* **WORK TO COMPLETE**
Because the material must be preserved as it stands, copy every line exactly.

SOURCE DATA: Begin

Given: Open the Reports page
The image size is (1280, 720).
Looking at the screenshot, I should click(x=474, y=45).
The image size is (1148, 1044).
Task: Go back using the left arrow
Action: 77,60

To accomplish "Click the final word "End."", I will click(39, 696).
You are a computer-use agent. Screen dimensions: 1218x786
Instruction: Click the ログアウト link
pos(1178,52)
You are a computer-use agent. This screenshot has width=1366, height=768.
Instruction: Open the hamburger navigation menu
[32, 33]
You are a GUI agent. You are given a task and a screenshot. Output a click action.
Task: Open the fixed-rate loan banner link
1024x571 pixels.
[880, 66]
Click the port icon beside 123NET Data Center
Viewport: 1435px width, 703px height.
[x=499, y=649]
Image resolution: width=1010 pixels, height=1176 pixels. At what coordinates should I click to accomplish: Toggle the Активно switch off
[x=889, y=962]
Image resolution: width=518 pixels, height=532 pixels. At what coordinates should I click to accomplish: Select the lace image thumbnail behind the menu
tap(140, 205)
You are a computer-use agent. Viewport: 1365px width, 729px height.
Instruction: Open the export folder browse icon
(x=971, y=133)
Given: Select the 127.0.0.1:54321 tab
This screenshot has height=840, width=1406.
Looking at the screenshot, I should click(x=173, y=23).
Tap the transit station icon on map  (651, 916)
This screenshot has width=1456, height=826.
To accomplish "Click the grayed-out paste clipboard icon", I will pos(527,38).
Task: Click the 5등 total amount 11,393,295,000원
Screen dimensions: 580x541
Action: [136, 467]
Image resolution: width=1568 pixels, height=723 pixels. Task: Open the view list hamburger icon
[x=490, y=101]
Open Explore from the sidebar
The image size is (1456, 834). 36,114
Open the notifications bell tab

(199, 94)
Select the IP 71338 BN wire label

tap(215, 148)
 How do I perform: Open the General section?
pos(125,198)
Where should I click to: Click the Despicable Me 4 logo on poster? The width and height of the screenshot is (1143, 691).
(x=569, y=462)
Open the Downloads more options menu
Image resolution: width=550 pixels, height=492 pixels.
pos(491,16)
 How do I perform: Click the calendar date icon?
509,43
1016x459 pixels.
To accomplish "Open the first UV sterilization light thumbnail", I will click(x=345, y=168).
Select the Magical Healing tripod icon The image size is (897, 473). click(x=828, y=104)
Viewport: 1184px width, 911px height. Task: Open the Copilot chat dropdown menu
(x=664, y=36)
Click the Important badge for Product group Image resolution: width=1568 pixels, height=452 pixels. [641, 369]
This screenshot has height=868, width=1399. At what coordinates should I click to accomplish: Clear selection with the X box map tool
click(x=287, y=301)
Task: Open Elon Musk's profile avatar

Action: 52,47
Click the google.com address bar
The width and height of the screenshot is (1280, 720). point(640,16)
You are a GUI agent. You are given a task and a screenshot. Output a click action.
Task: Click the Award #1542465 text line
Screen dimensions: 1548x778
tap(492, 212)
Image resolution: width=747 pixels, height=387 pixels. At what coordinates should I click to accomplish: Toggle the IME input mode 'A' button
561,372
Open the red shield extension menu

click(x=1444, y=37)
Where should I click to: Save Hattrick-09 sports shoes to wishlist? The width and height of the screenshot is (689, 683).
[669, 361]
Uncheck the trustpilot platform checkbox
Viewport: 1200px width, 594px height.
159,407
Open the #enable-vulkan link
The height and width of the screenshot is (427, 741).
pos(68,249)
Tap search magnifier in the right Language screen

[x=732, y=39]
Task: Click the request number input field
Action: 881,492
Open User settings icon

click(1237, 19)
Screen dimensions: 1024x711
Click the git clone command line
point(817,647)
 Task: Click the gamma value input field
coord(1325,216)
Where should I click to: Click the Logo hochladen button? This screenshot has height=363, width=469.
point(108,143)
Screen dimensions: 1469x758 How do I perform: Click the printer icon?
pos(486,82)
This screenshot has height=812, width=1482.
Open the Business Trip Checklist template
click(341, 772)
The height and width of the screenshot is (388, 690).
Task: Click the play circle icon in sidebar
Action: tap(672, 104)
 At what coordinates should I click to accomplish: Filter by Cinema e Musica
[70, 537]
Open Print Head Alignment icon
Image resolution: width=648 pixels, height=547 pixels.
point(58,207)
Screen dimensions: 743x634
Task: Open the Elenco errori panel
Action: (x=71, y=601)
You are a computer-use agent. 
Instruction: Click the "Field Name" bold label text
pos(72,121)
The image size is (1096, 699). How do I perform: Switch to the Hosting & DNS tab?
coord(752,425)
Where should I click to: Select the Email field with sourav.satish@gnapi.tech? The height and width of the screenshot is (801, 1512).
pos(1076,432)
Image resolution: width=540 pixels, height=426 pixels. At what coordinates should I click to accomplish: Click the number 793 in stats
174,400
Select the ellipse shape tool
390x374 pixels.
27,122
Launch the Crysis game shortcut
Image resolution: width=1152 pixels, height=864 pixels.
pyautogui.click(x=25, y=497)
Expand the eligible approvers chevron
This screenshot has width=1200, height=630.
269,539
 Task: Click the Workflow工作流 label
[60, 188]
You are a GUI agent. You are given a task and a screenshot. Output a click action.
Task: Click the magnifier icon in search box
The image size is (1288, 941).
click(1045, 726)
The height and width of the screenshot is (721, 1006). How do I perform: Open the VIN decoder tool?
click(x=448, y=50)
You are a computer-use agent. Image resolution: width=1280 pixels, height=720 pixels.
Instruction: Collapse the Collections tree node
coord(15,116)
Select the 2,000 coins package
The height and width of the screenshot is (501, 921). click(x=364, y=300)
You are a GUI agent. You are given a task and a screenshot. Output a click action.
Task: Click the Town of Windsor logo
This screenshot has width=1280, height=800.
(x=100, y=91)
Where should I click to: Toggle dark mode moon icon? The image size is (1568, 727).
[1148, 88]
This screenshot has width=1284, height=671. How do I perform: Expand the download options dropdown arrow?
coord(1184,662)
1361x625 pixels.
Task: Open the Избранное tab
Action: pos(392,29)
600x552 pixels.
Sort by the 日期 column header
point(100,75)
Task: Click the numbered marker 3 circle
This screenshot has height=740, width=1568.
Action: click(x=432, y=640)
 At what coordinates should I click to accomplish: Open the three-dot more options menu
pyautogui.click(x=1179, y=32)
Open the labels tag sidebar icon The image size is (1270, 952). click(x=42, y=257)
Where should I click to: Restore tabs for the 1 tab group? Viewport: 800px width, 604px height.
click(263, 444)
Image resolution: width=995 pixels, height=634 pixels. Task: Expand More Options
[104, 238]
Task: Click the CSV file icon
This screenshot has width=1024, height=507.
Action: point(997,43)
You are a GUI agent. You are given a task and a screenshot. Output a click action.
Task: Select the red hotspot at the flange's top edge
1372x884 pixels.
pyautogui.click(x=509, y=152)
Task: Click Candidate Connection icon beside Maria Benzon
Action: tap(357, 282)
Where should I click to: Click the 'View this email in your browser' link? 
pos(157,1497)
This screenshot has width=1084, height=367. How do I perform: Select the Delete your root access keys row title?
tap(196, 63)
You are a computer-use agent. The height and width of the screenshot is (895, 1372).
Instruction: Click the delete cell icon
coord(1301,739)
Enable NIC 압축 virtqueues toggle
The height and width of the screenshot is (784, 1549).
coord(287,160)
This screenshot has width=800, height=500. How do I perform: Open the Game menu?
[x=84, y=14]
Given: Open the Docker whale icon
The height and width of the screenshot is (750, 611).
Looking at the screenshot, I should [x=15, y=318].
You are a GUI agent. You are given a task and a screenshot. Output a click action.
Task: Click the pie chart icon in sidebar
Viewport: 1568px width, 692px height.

SOURCE DATA: End

* **ANSWER BOX**
Given: Open the Reports page
The image size is (1280, 720).
Looking at the screenshot, I should click(x=474, y=45).
The image size is (1148, 1044).
Task: Go back using the left arrow
Action: 77,60

To accomplish "Click the final word "End."", I will click(39, 696).
You are a computer-use agent. Screen dimensions: 1218x786
Instruction: Click the ログアウト link
pos(1178,52)
You are a computer-use agent. This screenshot has width=1366, height=768.
Instruction: Open the hamburger navigation menu
[32, 33]
You are a GUI agent. You are given a task and a screenshot. Output a click action.
Task: Open the fixed-rate loan banner link
1024x571 pixels.
[880, 66]
Click the port icon beside 123NET Data Center
Viewport: 1435px width, 703px height.
[x=499, y=649]
Image resolution: width=1010 pixels, height=1176 pixels. At what coordinates should I click to accomplish: Toggle the Активно switch off
[x=889, y=962]
Image resolution: width=518 pixels, height=532 pixels. At what coordinates should I click to accomplish: Select the lace image thumbnail behind the menu
tap(140, 205)
You are a computer-use agent. Viewport: 1365px width, 729px height.
Instruction: Open the export folder browse icon
(x=971, y=133)
Given: Select the 127.0.0.1:54321 tab
This screenshot has height=840, width=1406.
Looking at the screenshot, I should click(x=173, y=23).
Tap the transit station icon on map  (651, 916)
This screenshot has width=1456, height=826.
To accomplish "Click the grayed-out paste clipboard icon", I will pos(527,38).
Task: Click the 5등 total amount 11,393,295,000원
Screen dimensions: 580x541
Action: [136, 467]
Image resolution: width=1568 pixels, height=723 pixels. Task: Open the view list hamburger icon
[x=490, y=101]
Open Explore from the sidebar
The image size is (1456, 834). 36,114
Open the notifications bell tab

(199, 94)
Select the IP 71338 BN wire label

tap(215, 148)
 How do I perform: Open the General section?
pos(125,198)
Where should I click to: Click the Despicable Me 4 logo on poster? The width and height of the screenshot is (1143, 691).
(x=569, y=462)
Open the Downloads more options menu
Image resolution: width=550 pixels, height=492 pixels.
pos(491,16)
 How do I perform: Click the calendar date icon?
509,43
1016x459 pixels.
To accomplish "Open the first UV sterilization light thumbnail", I will click(x=345, y=168).
Select the Magical Healing tripod icon The image size is (897, 473). click(x=828, y=104)
Viewport: 1184px width, 911px height. Task: Open the Copilot chat dropdown menu
(x=664, y=36)
Click the Important badge for Product group Image resolution: width=1568 pixels, height=452 pixels. [641, 369]
This screenshot has height=868, width=1399. At what coordinates should I click to accomplish: Clear selection with the X box map tool
click(x=287, y=301)
Task: Open Elon Musk's profile avatar

Action: 52,47
Click the google.com address bar
The width and height of the screenshot is (1280, 720). point(640,16)
You are a GUI agent. You are given a task and a screenshot. Output a click action.
Task: Click the Award #1542465 text line
Screen dimensions: 1548x778
tap(492, 212)
Image resolution: width=747 pixels, height=387 pixels. At what coordinates should I click to accomplish: Toggle the IME input mode 'A' button
561,372
Open the red shield extension menu

click(x=1444, y=37)
Where should I click to: Save Hattrick-09 sports shoes to wishlist? The width and height of the screenshot is (689, 683).
[669, 361]
Uncheck the trustpilot platform checkbox
Viewport: 1200px width, 594px height.
159,407
Open the #enable-vulkan link
The height and width of the screenshot is (427, 741).
pos(68,249)
Tap search magnifier in the right Language screen

[x=732, y=39]
Task: Click the request number input field
Action: 881,492
Open User settings icon

click(1237, 19)
Screen dimensions: 1024x711
Click the git clone command line
point(817,647)
 Task: Click the gamma value input field
coord(1325,216)
Where should I click to: Click the Logo hochladen button? This screenshot has height=363, width=469.
point(108,143)
Screen dimensions: 1469x758 How do I perform: Click the printer icon?
pos(486,82)
This screenshot has height=812, width=1482.
Open the Business Trip Checklist template
click(341, 772)
The height and width of the screenshot is (388, 690).
Task: Click the play circle icon in sidebar
Action: tap(672, 104)
 At what coordinates should I click to accomplish: Filter by Cinema e Musica
[70, 537]
Open Print Head Alignment icon
Image resolution: width=648 pixels, height=547 pixels.
point(58,207)
Screen dimensions: 743x634
Task: Open the Elenco errori panel
Action: (x=71, y=601)
You are a computer-use agent. 
Instruction: Click the "Field Name" bold label text
pos(72,121)
The image size is (1096, 699). How do I perform: Switch to the Hosting & DNS tab?
coord(752,425)
Where should I click to: Select the Email field with sourav.satish@gnapi.tech? The height and width of the screenshot is (801, 1512).
pos(1076,432)
Image resolution: width=540 pixels, height=426 pixels. At what coordinates should I click to accomplish: Click the number 793 in stats
174,400
Select the ellipse shape tool
390x374 pixels.
27,122
Launch the Crysis game shortcut
Image resolution: width=1152 pixels, height=864 pixels.
pyautogui.click(x=25, y=497)
Expand the eligible approvers chevron
This screenshot has width=1200, height=630.
269,539
 Task: Click the Workflow工作流 label
[60, 188]
You are a GUI agent. You are given a task and a screenshot. Output a click action.
Task: Click the magnifier icon in search box
The image size is (1288, 941).
click(1045, 726)
The height and width of the screenshot is (721, 1006). How do I perform: Open the VIN decoder tool?
click(x=448, y=50)
You are a computer-use agent. Image resolution: width=1280 pixels, height=720 pixels.
Instruction: Collapse the Collections tree node
coord(15,116)
Select the 2,000 coins package
The height and width of the screenshot is (501, 921). click(x=364, y=300)
You are a GUI agent. You are given a task and a screenshot. Output a click action.
Task: Click the Town of Windsor logo
This screenshot has width=1280, height=800.
(x=100, y=91)
Where should I click to: Toggle dark mode moon icon? The image size is (1568, 727).
[1148, 88]
This screenshot has width=1284, height=671. How do I perform: Expand the download options dropdown arrow?
coord(1184,662)
1361x625 pixels.
Task: Open the Избранное tab
Action: pos(392,29)
600x552 pixels.
Sort by the 日期 column header
point(100,75)
Task: Click the numbered marker 3 circle
This screenshot has height=740, width=1568.
Action: click(x=432, y=640)
 At what coordinates should I click to accomplish: Open the three-dot more options menu
pyautogui.click(x=1179, y=32)
Open the labels tag sidebar icon The image size is (1270, 952). click(x=42, y=257)
Where should I click to: Restore tabs for the 1 tab group? Viewport: 800px width, 604px height.
click(263, 444)
Image resolution: width=995 pixels, height=634 pixels. Task: Expand More Options
[104, 238]
Task: Click the CSV file icon
This screenshot has width=1024, height=507.
Action: point(997,43)
You are a GUI agent. You are given a task and a screenshot. Output a click action.
Task: Select the red hotspot at the flange's top edge
1372x884 pixels.
pyautogui.click(x=509, y=152)
Task: Click Candidate Connection icon beside Maria Benzon
Action: tap(357, 282)
Where should I click to: Click the 'View this email in your browser' link? 
pos(157,1497)
This screenshot has width=1084, height=367. How do I perform: Select the Delete your root access keys row title?
tap(196, 63)
You are a computer-use agent. The height and width of the screenshot is (895, 1372).
Instruction: Click the delete cell icon
coord(1301,739)
Enable NIC 압축 virtqueues toggle
The height and width of the screenshot is (784, 1549).
coord(287,160)
This screenshot has width=800, height=500. How do I perform: Open the Game menu?
[x=84, y=14]
Given: Open the Docker whale icon
The height and width of the screenshot is (750, 611).
Looking at the screenshot, I should [x=15, y=318].
You are a GUI agent. You are given a task and a screenshot. Output a click action.
Task: Click the pie chart icon in sidebar
Viewport: 1568px width, 692px height.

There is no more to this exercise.